### PROVIDED PASSAGE ###

1. I detest my feet. Truly hate them. I haven't been barefoot in public for ages. Flip flops annoy me too although I like them a lot. They just show too much.
2. It annoys the heck outta me when people write "alot". A AND LOT ARE TWO DIFFERENT WORDS, PEOPLE. LEARN TO SPELL THEM PROPERLY AND THEY WILL BE YOUR BEST FRIEND.
3. I have not eaten a vegetable intentionally since I was four (except for bribed forays into the realm of vegetable). However, you probably knew this about me already.
4. My favourite Shakespeare play is either the Taming of the Shrew or the Twelfth Night. Someday I hope to read the original Shakespeare instead of the slightly condensed but good-for-studying book of Shakespeare I have.
5. Right now, I want an iPhone more than anything. Unfortunately this dream will probably never be fulfilled until I am a highly successful actress on Broadway raking in the Benjamins at which point I will not see the appeal of applications where you can play a leaf like a trombone.
6. I named our first hamster Nosie Rosie. She was a good hamster, until she died of old age when I was at a birthday party and Mom came to get me and did not tell me immediately that my dearest darling of the animal kingdom was dead. She has, however, been replaced as my dearest darling of the animal kingdom twice. Your spirit lives on, Nosie.

### MATERIAL ###

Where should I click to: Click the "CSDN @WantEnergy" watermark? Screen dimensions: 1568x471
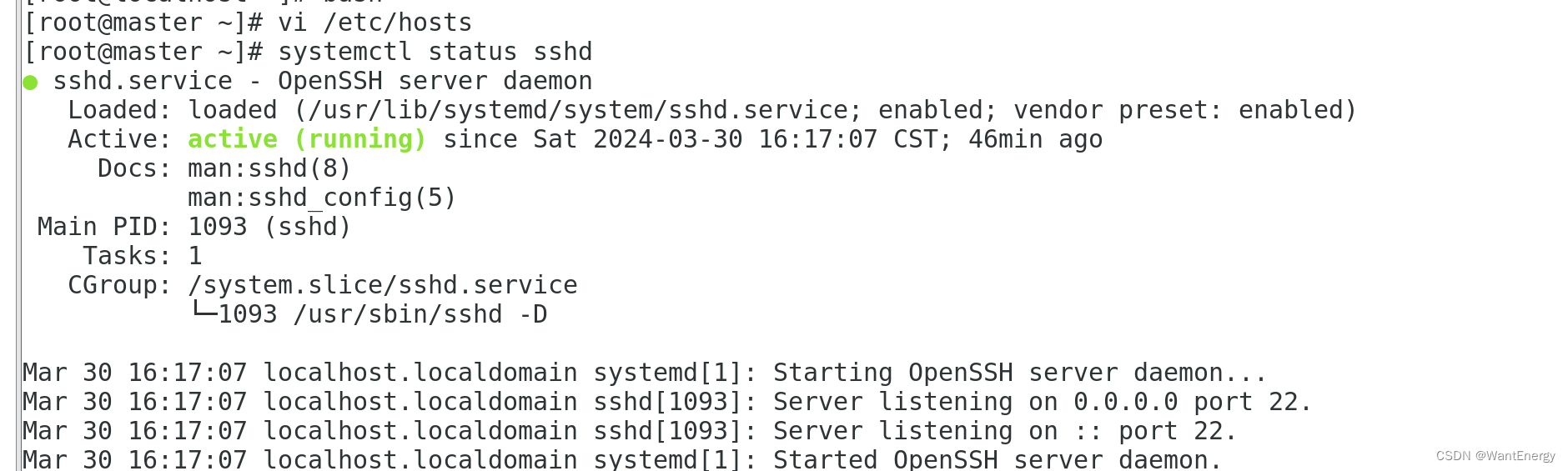1495,456
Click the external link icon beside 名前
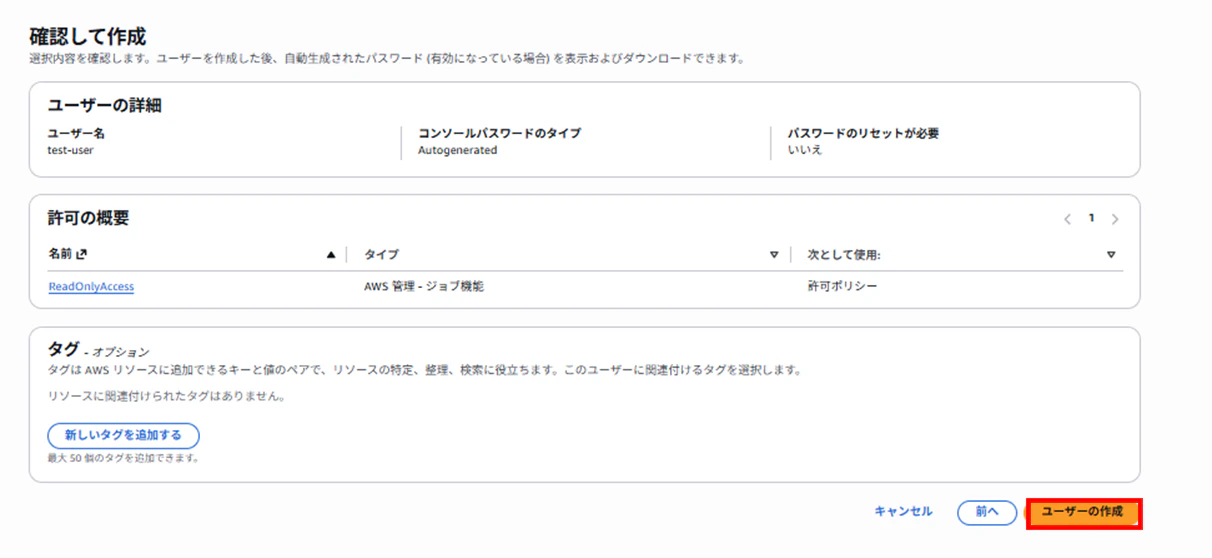Viewport: 1212px width, 558px height. tap(82, 255)
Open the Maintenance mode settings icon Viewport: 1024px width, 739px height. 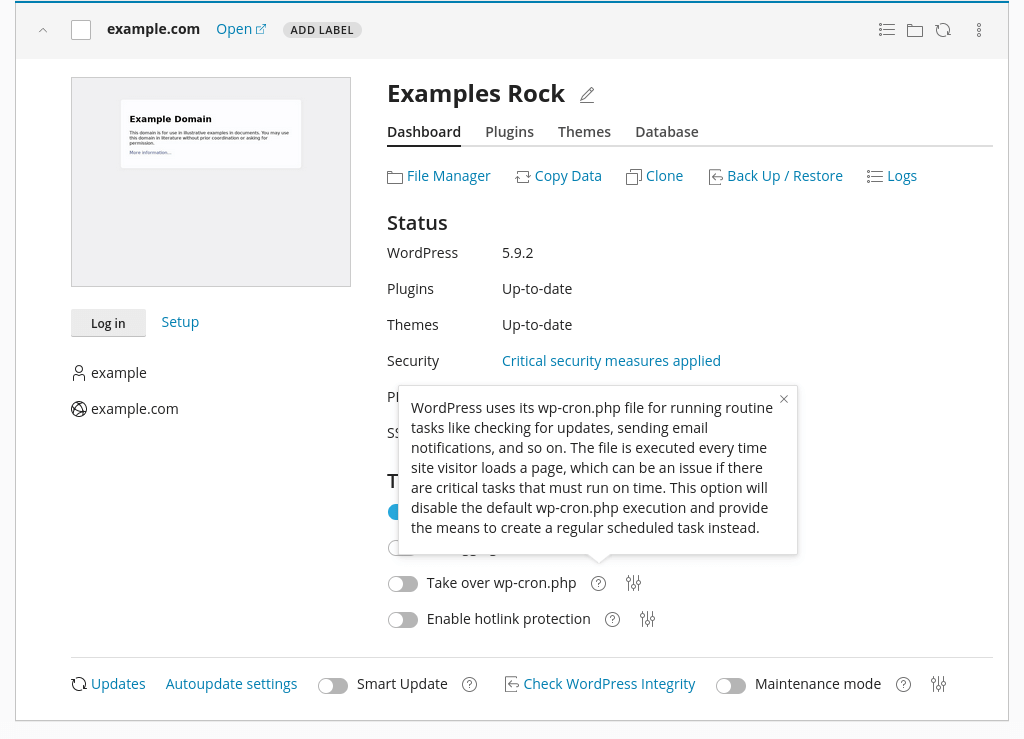pos(938,684)
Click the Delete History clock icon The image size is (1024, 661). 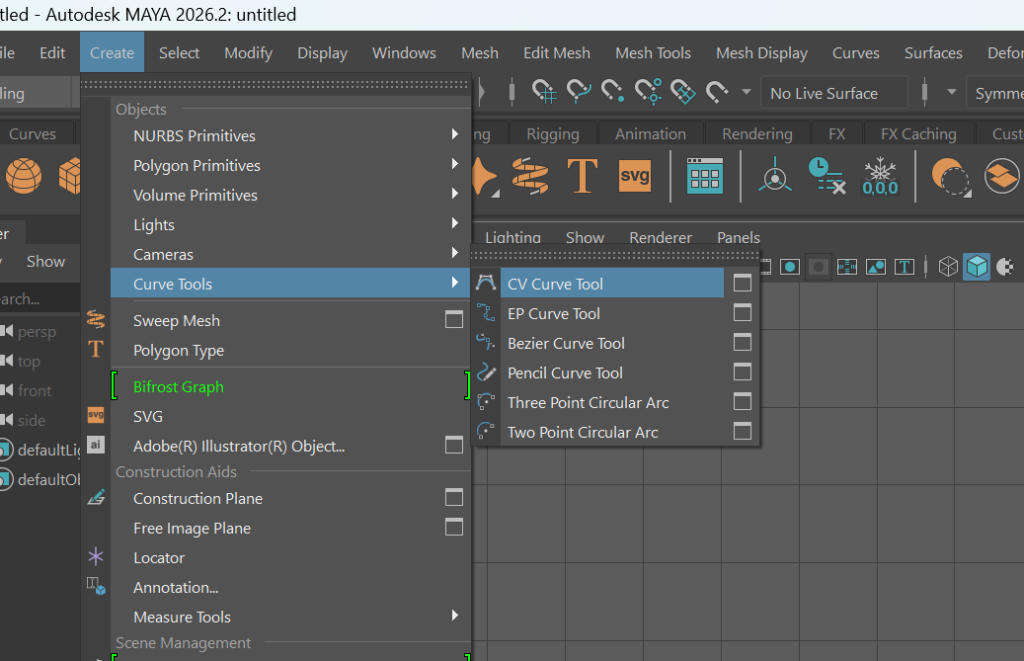pos(826,177)
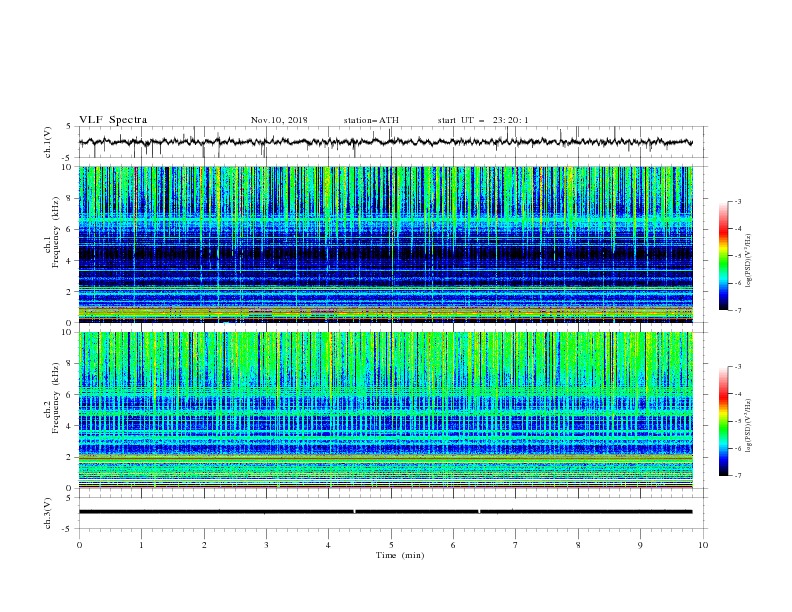Click the Time (min) axis label
Viewport: 792px width, 612px height.
(400, 555)
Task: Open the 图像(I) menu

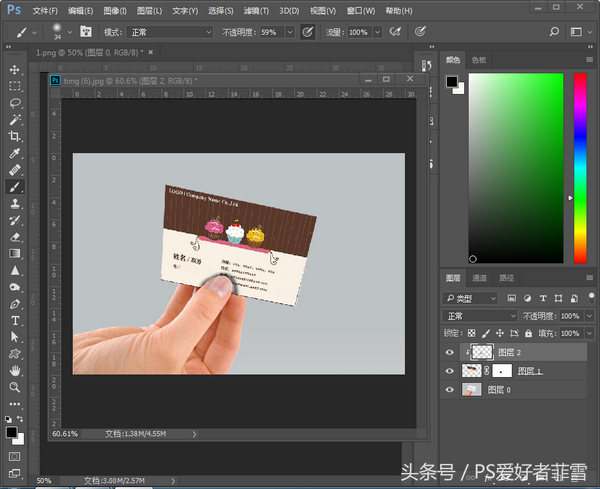Action: 114,10
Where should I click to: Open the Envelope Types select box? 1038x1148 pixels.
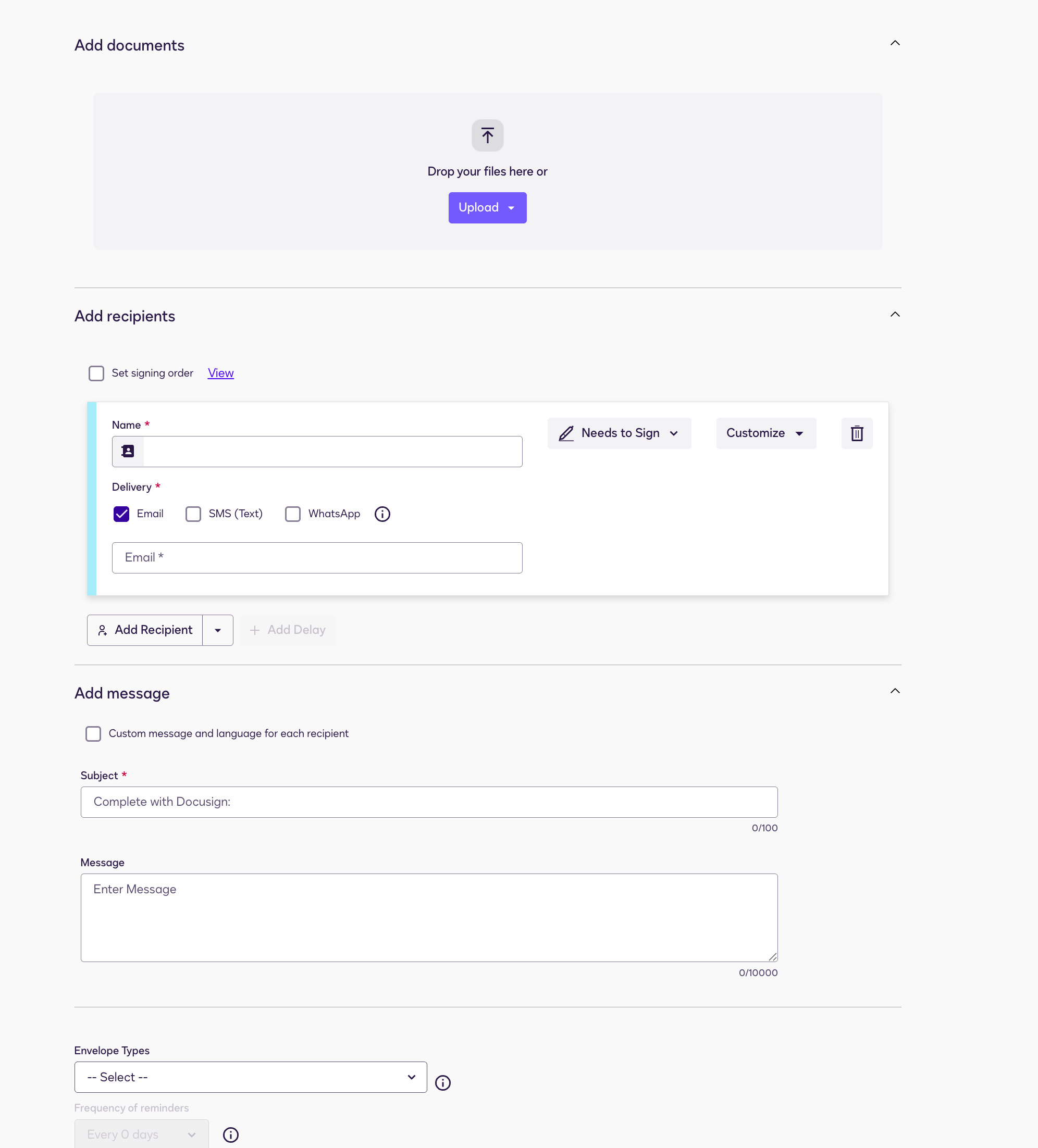pyautogui.click(x=250, y=1077)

###

= YOUR GOAL =
Reproduce the numbered list of personal quirks and preferences in full, word for word.

= SOLVED EXERCISE =
1. I detest my feet. Truly hate them. I haven't been barefoot in public for ages. Flip flops annoy me too although I like them a lot. They just show too much.
2. It annoys the heck outta me when people write "alot". A AND LOT ARE TWO DIFFERENT WORDS, PEOPLE. LEARN TO SPELL THEM PROPERLY AND THEY WILL BE YOUR BEST FRIEND.
3. I have not eaten a vegetable intentionally since I was four (except for bribed forays into the realm of vegetable). However, you probably knew this about me already.
4. My favourite Shakespeare play is either the Taming of the Shrew or the Twelfth Night. Someday I hope to read the original Shakespeare instead of the slightly condensed but good-for-studying book of Shakespeare I have.
5. Right now, I want an iPhone more than anything. Unfortunately this dream will probably never be fulfilled until I am a highly successful actress on Broadway raking in the Benjamins at which point I will not see the appeal of applications where you can play a leaf like a trombone.
6. I named our first hamster Nosie Rosie. She was a good hamster, until she died of old age when I was at a birthday party and Mom came to get me and did not tell me immediately that my dearest darling of the animal kingdom was dead. She has, however, been replaced as my dearest darling of the animal kingdom twice. Your spirit lives on, Nosie.